In my last post I talked about the traps entrepreneurs face with respect to cash (not planning it well enough or managing it rigorously enough) and being your own boss (which means you might not have coworkers to help you make decisions). If you missed the post, go read it here.
Today I’ll cover two more traps that can ruin your business faster than Takeru Kobayashi can destroy a Nathan’s hot dog.
If you’re an entrepreneur you likely have a cool idea for a product or a service. That knowledge and innovation is the core of what you’re about. You somehow intuitively understand a market need and that’s the source of your success. Or failure depending on how you play it. That’s the third trap.
The fourth trap is that as the Big Cheese, you don’t need to sweat the small stuff. You’re the king of rock. There is none higher. Sucka MC’s better call you sire. Well guess what your majesty? You DO have to sweat the small stuff. All of it.
Let’s explore these two traps, shall we?
You’re NOT the Market
I love startups. I build them. I run them. I invest in them.
I’m part of an investor group that regularly evaluates and puts money into new ventures. Part of that process involves the entrepreneur pitching their idea to the investor group. Every time we meet, we see some very cool ideas.
There’s one guy in the group I wanna sock in the mouth every time we meet. Why? Because he falls into the trap of thinking he’s the market. Here’s how it goes:
Entrepreneur: “My business sells foozygiggies to prevent 13 year olds from calorphinating.”
Mr. I Think I’m The Market: “Well I don’t think this is a good investment because I would never use a foozygiggie because I never calorphinate.”
HEY MORON! YOU’RE NOT 13! YOU’RE NOT THE MARKET!
When we mistakenly layer our purchasing behaviors on a product when we’re not the target market, we make bad decisions.
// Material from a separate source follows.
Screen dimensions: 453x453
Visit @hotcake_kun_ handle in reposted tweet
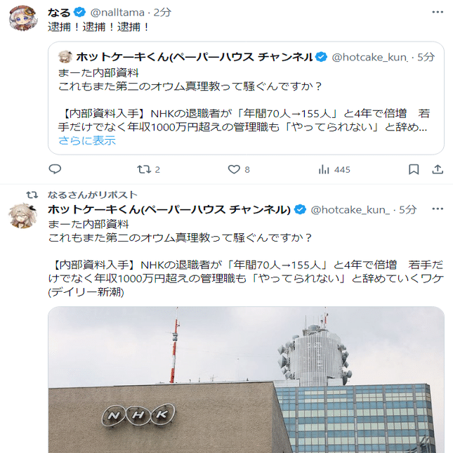(350, 210)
For example, I worked with a financial services firm that targeted their product at the 18-25 year old African-American community in the southeastern United States. My job was to evaluate new product features. I’m a 39 year old white male from Ohio. I probably shouldn’t rely on a lens of “would I think this is a good feature?” to make my decisions, huh?
So how do you avoid this trap? ASK YOUR CUSTOMERS/PROSPECTS! They’ll tell you (sometimes quite pointedly) if your product or service is compelling. Using yourself as “the market” can be disastrous.
The Big Cheese Dynamic
Congrats! You’re in charge. You no longer have to do the menial work. You have the luxury of focusing on high-falootin strategery and stuff.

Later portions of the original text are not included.